Before I could even jeer, he put his hands up and tilted his head on one side, like some character out of The Merchant of Venice. “But I’m asking nothing.”
“You’re appealing to my conscience? You’re a bad judge of character. I’m famous for not having any.”
“No, but you want to keep on getting paid by Kronitis.”
“Of all the Machiavellian, Levantine, middle-European,” I had to pause, “shenanigans.” I was forced to grin. “I’m promising nothing, Pekouris,” I said.
“No one is asking.” He pushed away from the wall and straightened his blue suit coat. “Just remember, any bit of notoriety attached to you, any word about you investigating those boys again or anybody else, just one bit, and—” He jerked his thumb in the direction of the sparkling horizon we could see through the open doors, out beyond the shaded porch, and the sun-faded little harbor.
“I’m expecting to go to Athens in a couple of days. On business. For quite some time.”
“I see,” I said.
“Anything that happens must happen before then.”
I walked out on the porch to watch him drive away another time. Portly, heavy-shouldered, an excellent eater, Pekouris. He sat his jeep like it was some old-time charger, and herded it down the road the same way.
I went back inside.
He wore with enormous vanity his certain measure of power, did Pekouris. And he would use it without scruple when he could. He was willing to swallow it down humbly when he couldn’t. He was the personification and spit and image of my picture acquired over fifty years of what the whole human race stood for and was worth.

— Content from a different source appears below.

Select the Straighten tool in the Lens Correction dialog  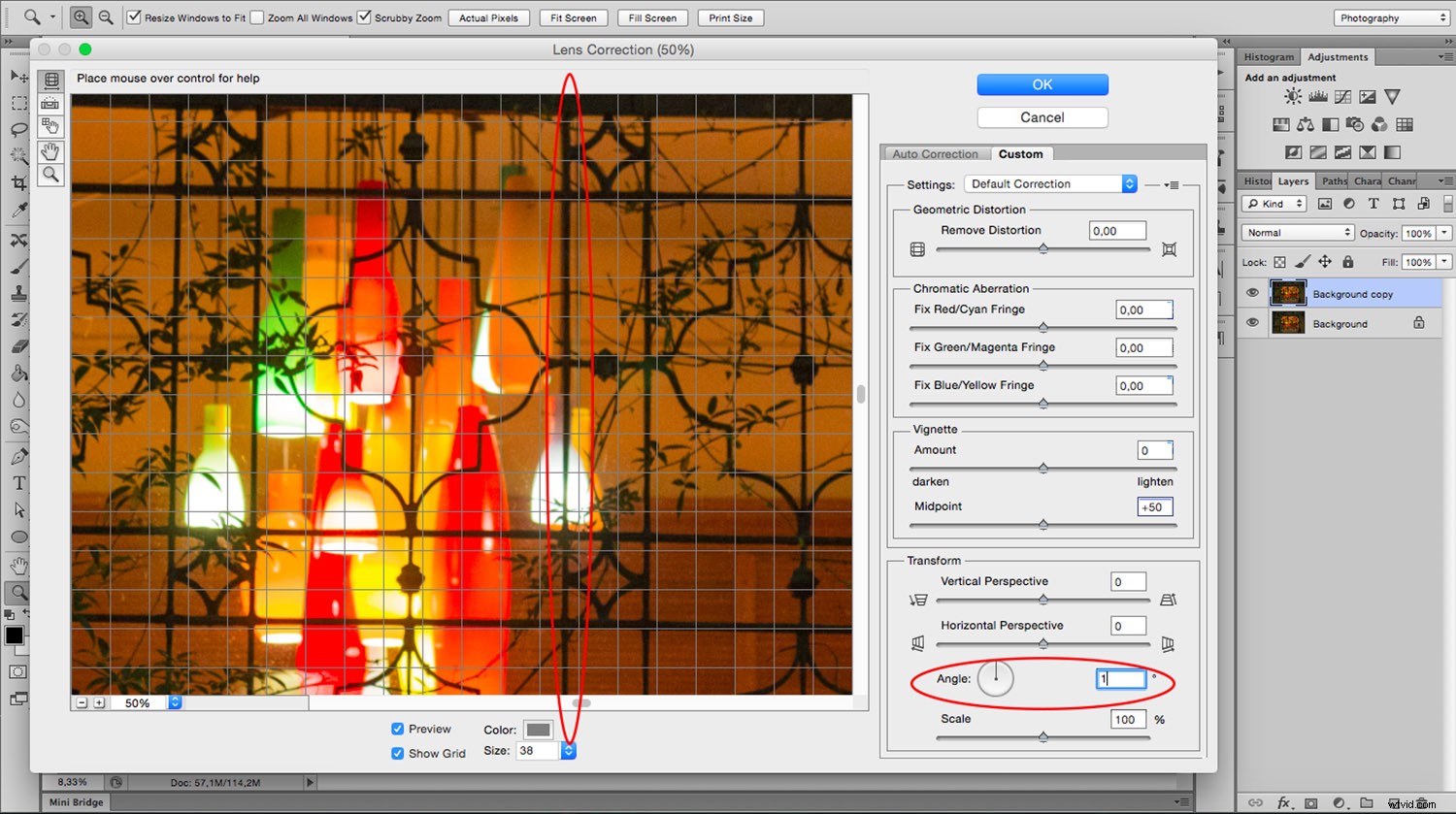[51, 104]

It was a pretty dismal image to put up against fifty years. If you couldn’t laugh at it, you would want to go away and shoot yourself.
I sat down and called Chantal. My mind was a complete blank. I had no plans toward any scheme. And I wasn’t going to work up any for Pekouris.
Morning was the only time to be sure of getting Chantal, and she was in. But she had a lunch date, a date to play bridge in the afternoon, and a dinner for the evening.
“I didn’t get up there last night,” I said.
“I know all about it. You got yourself into another fight. The great tough private detective. Fighting with a bunch of children.”
I was a little stung. “They didn’t hit and kick like children,” I said mildly. “Anyway, I didn’t come.”